An ex parte application was made herein for an order appointing a guardian ad litem for Juana Lugo, for the purpose of filing a claim against the State of New York to recover damages for personal injury alleged to have been sustained by the said Juana Lugo as a result of an assault upon her by an attendant at Rockland State Hospital, where she was a patient, on July 24, 1955.
The supporting affidavit is made by Emilio Ciena, who alleges that he is the eldest son of Juana Lugo, and that the latter has no husband. It is alleged that she is of unsound mind, but that she has not been judicially declared to be incompetent to *577manage her own affairs, and that no committee or general guardian has been appointed for her pursuant to law.
Although the court heretofore signed this order which was submitted, it has not been entered in the office of the clerk of the court upon the specific request of the court. The court, upon its own motion, now hereby vacates the said order, dated January 10, 1958, for the reasons hereinafter set forth.
Section 207 of the Civil Practice Act, which is of primary importance in the ensuing opinion, reads in part as follows: “ Guardian of infant or incompetent person without application. The supreme court may appoint a guardian ad litem or special guardian for an infant or an incompetent person, at any stage in any action or proceeding, when it appears to the court necessary for the proper protection of the rights and interests of such infant or incompetent person and fix the fees and compensation of such guardian, except when it is otherwise expressly provided by law.”
It is to be noted that this section refers to an incompetent person, as distinguished from an alleged incompetent person. Further, such an appointment is to be made by the court, however the action may have been instituted, only after it has been determined by the court that such appointment is for the proper protection of the rights and interests of the incompetent person.

• [Stored data entries]
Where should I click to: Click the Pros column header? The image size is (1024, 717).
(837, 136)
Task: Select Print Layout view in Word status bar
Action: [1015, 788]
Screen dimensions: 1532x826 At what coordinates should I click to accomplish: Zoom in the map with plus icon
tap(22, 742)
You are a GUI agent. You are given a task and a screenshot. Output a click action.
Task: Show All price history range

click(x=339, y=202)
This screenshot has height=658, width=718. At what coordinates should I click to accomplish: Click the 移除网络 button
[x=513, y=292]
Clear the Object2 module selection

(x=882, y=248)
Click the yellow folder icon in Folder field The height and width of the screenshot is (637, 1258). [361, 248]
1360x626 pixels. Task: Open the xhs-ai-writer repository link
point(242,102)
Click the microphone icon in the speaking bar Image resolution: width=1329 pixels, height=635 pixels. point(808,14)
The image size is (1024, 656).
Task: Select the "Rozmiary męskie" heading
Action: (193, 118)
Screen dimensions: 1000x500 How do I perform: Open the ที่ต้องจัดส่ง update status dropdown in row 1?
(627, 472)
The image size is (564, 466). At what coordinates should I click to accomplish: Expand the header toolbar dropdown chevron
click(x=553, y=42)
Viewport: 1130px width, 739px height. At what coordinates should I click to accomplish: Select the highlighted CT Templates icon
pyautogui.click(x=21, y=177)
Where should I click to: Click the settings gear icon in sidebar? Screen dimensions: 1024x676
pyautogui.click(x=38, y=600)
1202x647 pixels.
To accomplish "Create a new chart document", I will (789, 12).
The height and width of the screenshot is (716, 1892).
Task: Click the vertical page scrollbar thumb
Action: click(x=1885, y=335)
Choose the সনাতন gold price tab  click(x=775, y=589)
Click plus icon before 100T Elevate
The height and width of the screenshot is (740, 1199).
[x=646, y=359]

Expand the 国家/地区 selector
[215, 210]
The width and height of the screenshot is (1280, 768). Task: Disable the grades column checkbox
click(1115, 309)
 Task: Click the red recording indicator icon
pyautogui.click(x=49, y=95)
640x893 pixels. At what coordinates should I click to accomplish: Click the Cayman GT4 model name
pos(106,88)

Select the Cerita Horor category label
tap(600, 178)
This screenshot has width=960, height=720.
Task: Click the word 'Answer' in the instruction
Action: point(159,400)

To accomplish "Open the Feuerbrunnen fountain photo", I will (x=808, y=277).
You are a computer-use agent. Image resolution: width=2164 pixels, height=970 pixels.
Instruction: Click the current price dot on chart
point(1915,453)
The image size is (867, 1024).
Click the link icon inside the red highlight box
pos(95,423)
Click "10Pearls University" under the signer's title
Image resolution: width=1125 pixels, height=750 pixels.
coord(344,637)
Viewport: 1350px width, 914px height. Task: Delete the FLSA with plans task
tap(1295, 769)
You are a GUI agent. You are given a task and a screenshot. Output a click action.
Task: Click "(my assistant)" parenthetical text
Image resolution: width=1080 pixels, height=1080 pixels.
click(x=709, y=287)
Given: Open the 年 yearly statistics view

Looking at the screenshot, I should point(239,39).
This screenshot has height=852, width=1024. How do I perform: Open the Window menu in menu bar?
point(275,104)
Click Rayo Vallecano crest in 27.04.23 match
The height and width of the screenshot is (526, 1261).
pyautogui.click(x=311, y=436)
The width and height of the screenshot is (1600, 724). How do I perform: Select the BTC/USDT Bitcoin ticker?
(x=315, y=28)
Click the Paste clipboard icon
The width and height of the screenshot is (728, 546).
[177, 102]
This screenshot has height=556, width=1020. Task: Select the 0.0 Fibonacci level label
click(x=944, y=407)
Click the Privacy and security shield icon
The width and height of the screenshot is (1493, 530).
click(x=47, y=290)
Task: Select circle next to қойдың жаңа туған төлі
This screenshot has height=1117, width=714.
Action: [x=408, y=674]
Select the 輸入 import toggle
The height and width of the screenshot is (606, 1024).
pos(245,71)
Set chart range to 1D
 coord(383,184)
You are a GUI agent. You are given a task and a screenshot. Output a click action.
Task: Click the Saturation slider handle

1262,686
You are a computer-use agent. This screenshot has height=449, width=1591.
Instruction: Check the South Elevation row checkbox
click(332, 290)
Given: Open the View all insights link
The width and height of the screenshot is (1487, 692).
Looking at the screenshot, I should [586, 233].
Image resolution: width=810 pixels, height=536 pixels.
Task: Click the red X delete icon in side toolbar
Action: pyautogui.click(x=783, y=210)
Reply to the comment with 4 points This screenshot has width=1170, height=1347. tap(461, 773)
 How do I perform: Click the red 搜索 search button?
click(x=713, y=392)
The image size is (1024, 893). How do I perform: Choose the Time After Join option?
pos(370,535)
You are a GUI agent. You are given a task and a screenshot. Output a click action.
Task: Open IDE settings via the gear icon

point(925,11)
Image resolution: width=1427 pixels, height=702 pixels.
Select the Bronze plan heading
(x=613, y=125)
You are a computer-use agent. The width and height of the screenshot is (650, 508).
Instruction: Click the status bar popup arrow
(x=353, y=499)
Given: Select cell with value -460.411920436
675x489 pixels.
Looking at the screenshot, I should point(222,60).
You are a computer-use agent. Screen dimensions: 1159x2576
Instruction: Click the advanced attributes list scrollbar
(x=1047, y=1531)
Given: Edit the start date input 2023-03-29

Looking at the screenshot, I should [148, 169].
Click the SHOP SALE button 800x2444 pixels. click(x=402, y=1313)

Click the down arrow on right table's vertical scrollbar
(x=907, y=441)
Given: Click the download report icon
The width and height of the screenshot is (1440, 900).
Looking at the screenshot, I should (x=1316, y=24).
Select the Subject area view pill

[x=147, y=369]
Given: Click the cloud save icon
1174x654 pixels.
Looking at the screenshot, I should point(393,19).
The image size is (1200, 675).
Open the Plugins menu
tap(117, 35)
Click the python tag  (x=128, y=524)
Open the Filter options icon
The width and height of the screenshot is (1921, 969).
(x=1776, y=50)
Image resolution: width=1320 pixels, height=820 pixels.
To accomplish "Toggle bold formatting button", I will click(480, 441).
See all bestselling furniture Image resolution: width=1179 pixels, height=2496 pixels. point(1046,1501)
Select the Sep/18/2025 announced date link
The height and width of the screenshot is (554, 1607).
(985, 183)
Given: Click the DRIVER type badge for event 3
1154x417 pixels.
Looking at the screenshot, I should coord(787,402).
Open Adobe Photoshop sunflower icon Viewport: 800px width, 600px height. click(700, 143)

• [ASSIGNMENT 1] Name every kind of guardian that the court opinion mentions.
• [ASSIGNMENT 2] Return the passage of the court opinion starting at "Although the court" and ending at "hereinafter set forth.".
Rely only on the court opinion and not on the listing.

• [ANSWER SECTION 1] guardian ad litem, general guardian, special guardian

• [ANSWER SECTION 2]
Although the court heretofore signed this order which was submitted, it has not been entered in the office of the clerk of the court upon the specific request of the court. The court, upon its own motion, now hereby vacates the said order, dated January 10, 1958, for the reasons hereinafter set forth.